→ What needs to be done: Starting with the line that contains "Go For It Patter (280, 1333)" and stopping after the line that contains "Steve Kopman (377, 1333)", return each line below exactly as written, with no others.

(Collection entries)
>>>>>

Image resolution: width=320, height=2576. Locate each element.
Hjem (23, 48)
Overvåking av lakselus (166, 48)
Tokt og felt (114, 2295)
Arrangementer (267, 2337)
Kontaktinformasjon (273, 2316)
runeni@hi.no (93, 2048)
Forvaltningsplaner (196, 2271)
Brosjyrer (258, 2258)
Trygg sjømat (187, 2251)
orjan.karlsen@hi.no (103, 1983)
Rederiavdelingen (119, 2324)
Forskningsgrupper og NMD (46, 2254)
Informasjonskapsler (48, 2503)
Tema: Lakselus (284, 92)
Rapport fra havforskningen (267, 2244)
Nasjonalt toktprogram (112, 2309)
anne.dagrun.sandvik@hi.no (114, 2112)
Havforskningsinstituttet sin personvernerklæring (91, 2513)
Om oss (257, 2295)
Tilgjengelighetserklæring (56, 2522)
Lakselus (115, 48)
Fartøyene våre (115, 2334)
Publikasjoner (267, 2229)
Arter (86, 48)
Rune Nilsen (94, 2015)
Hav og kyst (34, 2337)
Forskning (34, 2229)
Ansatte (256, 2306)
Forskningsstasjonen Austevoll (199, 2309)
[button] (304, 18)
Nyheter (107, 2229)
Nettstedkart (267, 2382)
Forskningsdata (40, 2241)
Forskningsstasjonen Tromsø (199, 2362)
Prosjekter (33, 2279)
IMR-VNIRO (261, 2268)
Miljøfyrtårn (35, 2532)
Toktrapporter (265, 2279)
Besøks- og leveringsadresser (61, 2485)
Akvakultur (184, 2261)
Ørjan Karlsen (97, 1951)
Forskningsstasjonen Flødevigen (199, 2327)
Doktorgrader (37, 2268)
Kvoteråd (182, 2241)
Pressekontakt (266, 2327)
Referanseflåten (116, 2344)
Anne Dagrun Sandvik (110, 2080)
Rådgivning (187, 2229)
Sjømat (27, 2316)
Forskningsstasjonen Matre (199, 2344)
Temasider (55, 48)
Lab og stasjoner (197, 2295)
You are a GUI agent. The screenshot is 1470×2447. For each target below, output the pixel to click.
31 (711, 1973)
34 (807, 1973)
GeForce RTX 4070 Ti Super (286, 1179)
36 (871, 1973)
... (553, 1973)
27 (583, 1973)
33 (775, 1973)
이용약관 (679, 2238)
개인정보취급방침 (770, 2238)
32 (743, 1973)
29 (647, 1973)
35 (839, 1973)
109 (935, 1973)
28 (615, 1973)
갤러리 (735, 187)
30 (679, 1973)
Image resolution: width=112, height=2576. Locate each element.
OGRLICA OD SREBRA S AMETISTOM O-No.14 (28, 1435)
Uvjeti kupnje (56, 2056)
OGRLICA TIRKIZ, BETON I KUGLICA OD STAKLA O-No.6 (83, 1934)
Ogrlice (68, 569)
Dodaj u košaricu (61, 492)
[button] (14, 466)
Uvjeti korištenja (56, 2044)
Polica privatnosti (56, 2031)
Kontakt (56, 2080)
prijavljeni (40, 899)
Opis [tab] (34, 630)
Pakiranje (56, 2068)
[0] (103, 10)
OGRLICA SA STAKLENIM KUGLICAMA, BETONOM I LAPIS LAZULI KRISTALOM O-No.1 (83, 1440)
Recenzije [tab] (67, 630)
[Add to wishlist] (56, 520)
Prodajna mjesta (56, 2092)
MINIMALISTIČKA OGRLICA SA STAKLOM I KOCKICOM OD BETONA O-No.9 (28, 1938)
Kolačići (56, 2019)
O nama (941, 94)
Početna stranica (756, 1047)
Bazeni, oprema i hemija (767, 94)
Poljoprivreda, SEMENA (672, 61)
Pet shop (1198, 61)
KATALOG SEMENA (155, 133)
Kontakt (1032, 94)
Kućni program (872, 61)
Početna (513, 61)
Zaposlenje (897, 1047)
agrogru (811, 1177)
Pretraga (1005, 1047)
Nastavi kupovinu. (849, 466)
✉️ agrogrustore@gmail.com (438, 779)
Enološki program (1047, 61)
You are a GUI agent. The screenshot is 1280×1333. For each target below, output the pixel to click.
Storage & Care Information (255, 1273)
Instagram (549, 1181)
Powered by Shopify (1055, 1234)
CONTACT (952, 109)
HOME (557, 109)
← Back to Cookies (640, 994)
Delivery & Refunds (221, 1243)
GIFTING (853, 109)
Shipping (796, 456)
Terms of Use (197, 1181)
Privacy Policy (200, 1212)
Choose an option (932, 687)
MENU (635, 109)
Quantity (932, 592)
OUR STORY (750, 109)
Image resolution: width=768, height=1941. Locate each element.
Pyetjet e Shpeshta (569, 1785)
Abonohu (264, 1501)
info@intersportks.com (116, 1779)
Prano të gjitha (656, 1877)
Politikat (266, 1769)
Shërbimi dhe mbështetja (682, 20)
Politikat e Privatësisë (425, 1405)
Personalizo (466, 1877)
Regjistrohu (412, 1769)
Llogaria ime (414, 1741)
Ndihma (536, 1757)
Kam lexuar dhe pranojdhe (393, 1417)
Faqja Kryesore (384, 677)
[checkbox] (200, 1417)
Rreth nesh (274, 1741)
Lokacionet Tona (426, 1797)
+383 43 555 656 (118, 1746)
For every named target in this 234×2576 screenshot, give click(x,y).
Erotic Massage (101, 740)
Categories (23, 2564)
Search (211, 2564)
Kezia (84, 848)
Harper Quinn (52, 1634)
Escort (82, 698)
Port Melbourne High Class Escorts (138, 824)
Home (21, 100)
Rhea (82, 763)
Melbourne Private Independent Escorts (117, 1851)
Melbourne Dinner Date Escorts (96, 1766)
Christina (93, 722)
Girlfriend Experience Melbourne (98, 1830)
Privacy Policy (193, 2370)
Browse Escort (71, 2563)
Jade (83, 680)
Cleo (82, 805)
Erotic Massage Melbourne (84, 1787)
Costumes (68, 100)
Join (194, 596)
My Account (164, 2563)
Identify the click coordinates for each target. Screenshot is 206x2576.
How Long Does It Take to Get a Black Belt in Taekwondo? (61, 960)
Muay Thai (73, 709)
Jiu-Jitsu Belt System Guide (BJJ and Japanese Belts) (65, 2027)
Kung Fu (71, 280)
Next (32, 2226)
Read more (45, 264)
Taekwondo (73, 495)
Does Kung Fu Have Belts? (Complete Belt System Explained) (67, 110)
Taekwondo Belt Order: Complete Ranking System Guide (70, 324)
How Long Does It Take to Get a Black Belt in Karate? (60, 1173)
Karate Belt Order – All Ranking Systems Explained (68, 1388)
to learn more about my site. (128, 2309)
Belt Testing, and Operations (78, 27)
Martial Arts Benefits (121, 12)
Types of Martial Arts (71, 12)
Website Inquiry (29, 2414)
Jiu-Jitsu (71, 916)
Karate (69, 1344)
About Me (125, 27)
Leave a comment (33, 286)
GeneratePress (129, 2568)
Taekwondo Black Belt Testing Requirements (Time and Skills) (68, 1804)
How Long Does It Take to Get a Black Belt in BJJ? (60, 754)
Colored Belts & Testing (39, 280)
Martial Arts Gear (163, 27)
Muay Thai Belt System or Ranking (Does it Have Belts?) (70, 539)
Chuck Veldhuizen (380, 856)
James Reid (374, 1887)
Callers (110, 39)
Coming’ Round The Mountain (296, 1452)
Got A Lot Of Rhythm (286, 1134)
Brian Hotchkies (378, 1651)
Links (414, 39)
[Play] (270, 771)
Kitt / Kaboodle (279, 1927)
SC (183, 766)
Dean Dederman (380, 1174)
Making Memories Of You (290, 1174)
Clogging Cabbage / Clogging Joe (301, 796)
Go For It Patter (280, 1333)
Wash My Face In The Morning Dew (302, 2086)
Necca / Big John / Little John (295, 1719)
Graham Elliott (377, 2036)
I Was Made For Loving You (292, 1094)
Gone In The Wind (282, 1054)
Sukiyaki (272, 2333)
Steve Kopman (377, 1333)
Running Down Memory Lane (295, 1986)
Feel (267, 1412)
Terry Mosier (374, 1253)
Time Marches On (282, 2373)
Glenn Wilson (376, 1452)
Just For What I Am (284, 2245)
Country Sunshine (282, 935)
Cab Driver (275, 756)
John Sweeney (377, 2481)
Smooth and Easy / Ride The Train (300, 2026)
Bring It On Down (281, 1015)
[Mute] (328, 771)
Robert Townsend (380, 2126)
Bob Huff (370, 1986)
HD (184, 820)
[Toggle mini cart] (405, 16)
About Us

<<<<<

→ Answer to this task:
Go For It Patter (280, 1333)
Wash My Face In The Morning Dew (302, 2086)
Necca / Big John / Little John (295, 1719)
Graham Elliott (377, 2036)
I Was Made For Loving You (292, 1094)
Gone In The Wind (282, 1054)
Sukiyaki (272, 2333)
Steve Kopman (377, 1333)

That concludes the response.